Durante a sessão desta manhã, Youssif disse que a candidatura de Murilo é muito importante para o projeto político do PMDB.

"Espero que esse posicionamento tanto do Murilo quanto do Edil seja apenas um desabafo", disse.

Youssif também destacou que não existe eleição ganha antes da abertura das urnas e exemplificou recordando de um episódio ocorrido em 1994, na disputa pelo Senado.

"O deputado Ary Rigo era o favorito ao Senado, era chefe da Casa Civil, estava muito bem posicionado. De repente, saiu uma terceira via, que era o senador Ramez Tebet, e levou a eleição. Então não existe essa de ganhar antes da hora", detalhou.

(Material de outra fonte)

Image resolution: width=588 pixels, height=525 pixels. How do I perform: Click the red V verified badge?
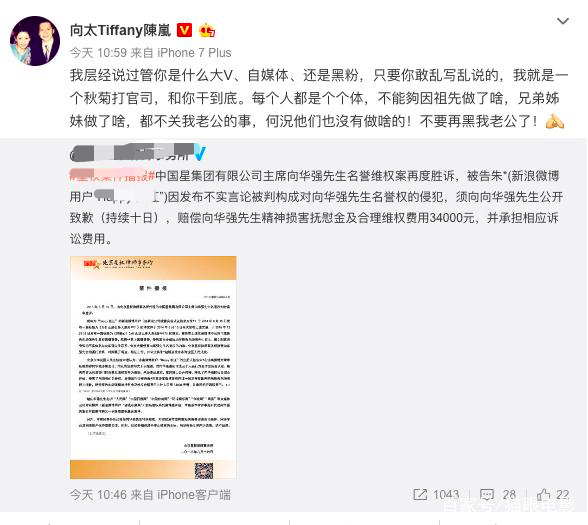click(x=184, y=30)
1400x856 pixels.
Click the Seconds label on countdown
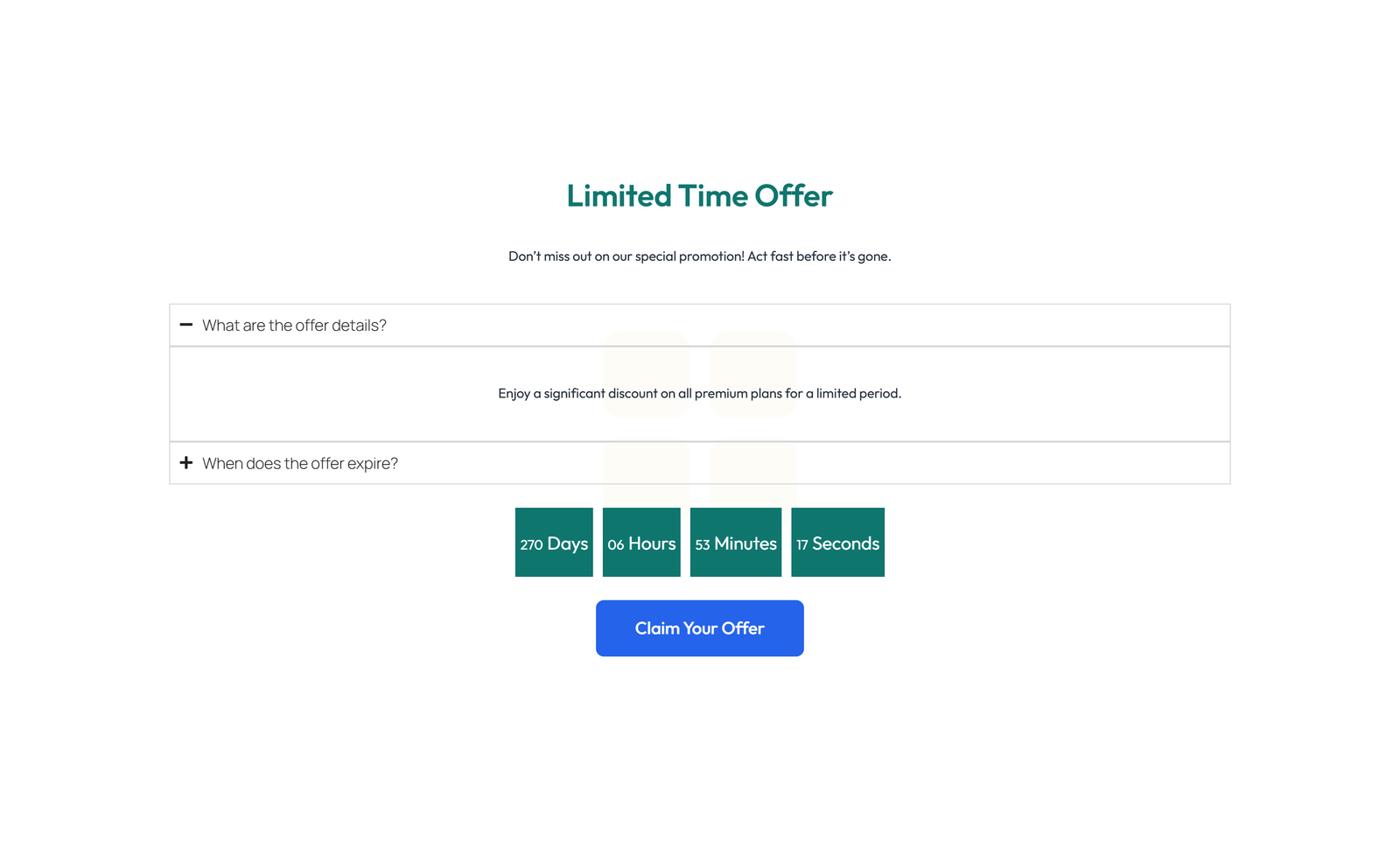click(x=847, y=543)
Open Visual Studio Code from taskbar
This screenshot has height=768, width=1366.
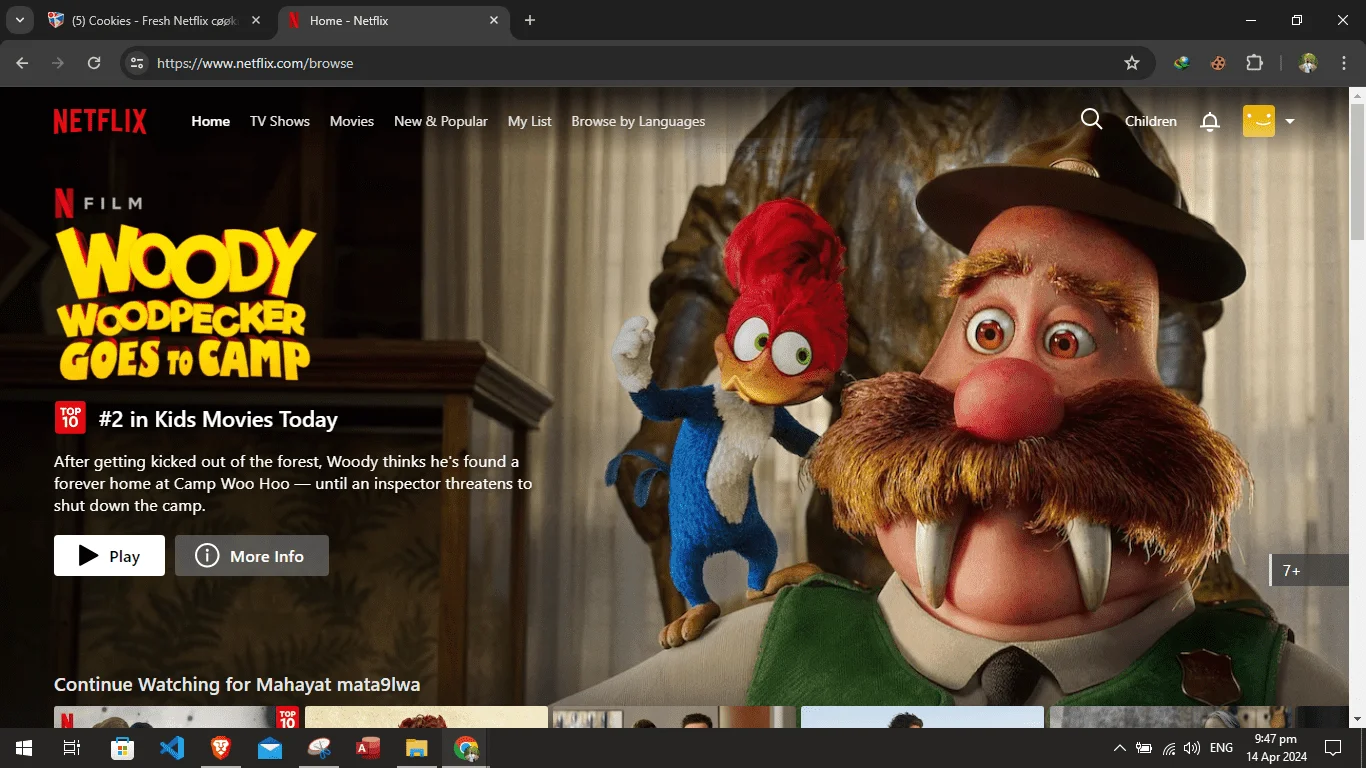point(172,748)
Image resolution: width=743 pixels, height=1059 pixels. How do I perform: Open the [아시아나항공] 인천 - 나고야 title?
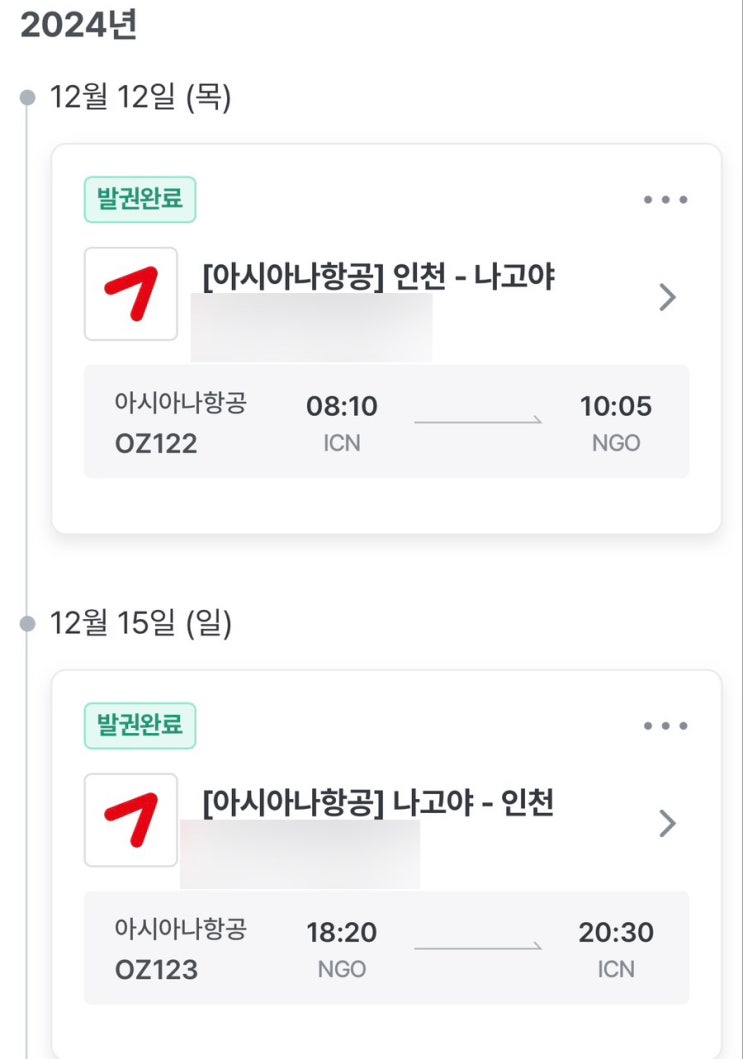click(378, 277)
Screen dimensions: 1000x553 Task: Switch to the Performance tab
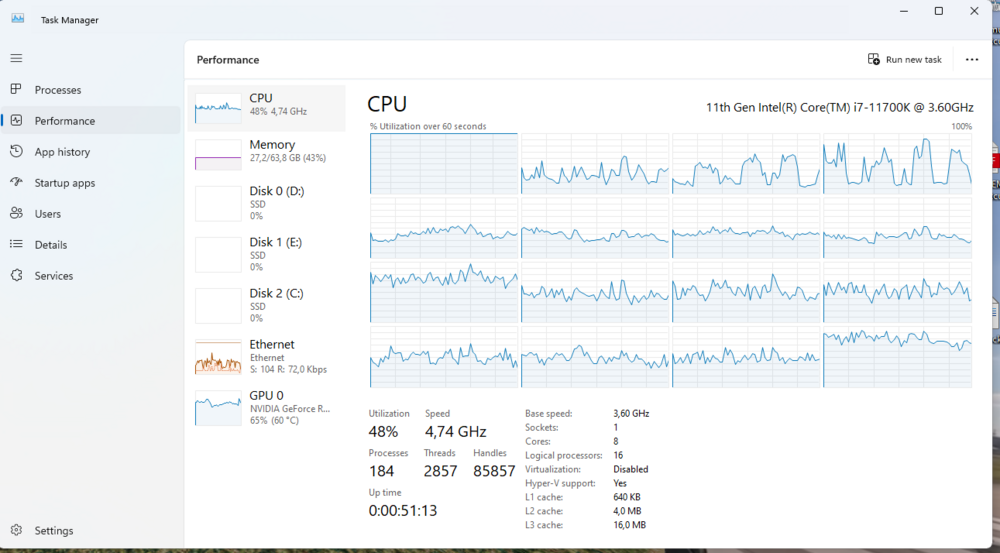(91, 121)
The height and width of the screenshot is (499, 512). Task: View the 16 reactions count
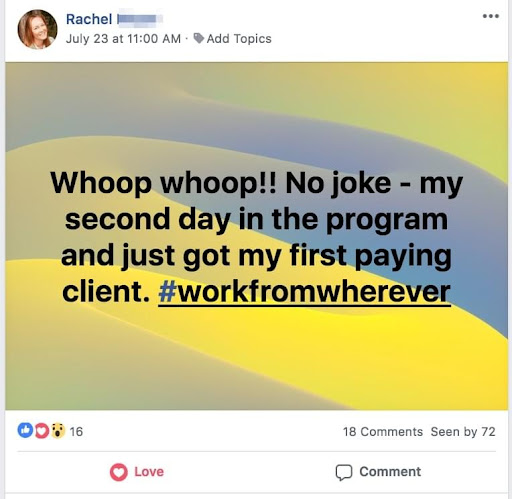coord(76,431)
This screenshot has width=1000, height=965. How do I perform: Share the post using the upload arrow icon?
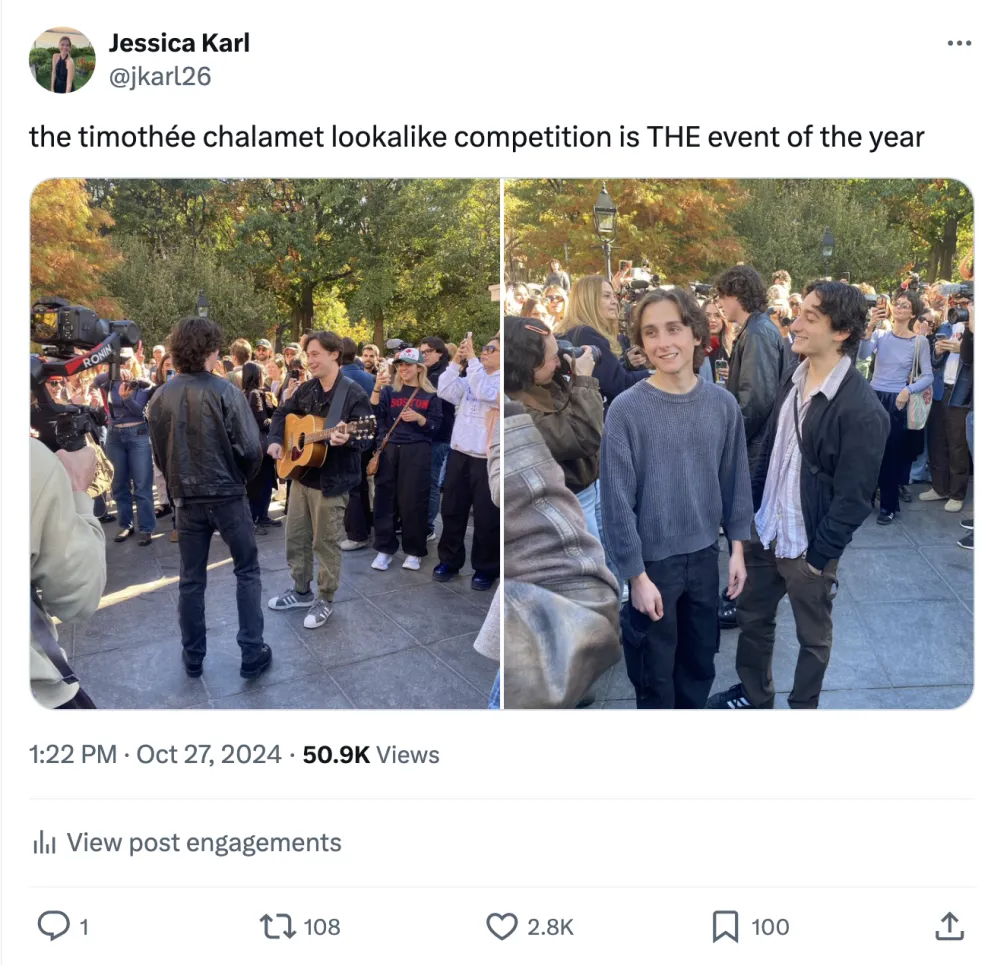pos(949,926)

O deputado Carlos Marun também defendeu a candidatura de Murilo, ressaltando que o grupo político do governador André Puccinelli está coeso em torno deste projeto.

"Já temos o primeiro candidato ao Senado, que é o Moka, e a vice, que é a Simone Tebet, isso é imexível (sic). A segunda vaga está reservada para Dourados e para o Bloco Democrático Reformista. E o Murilo tem todas as condições para esta disputa", afirmou.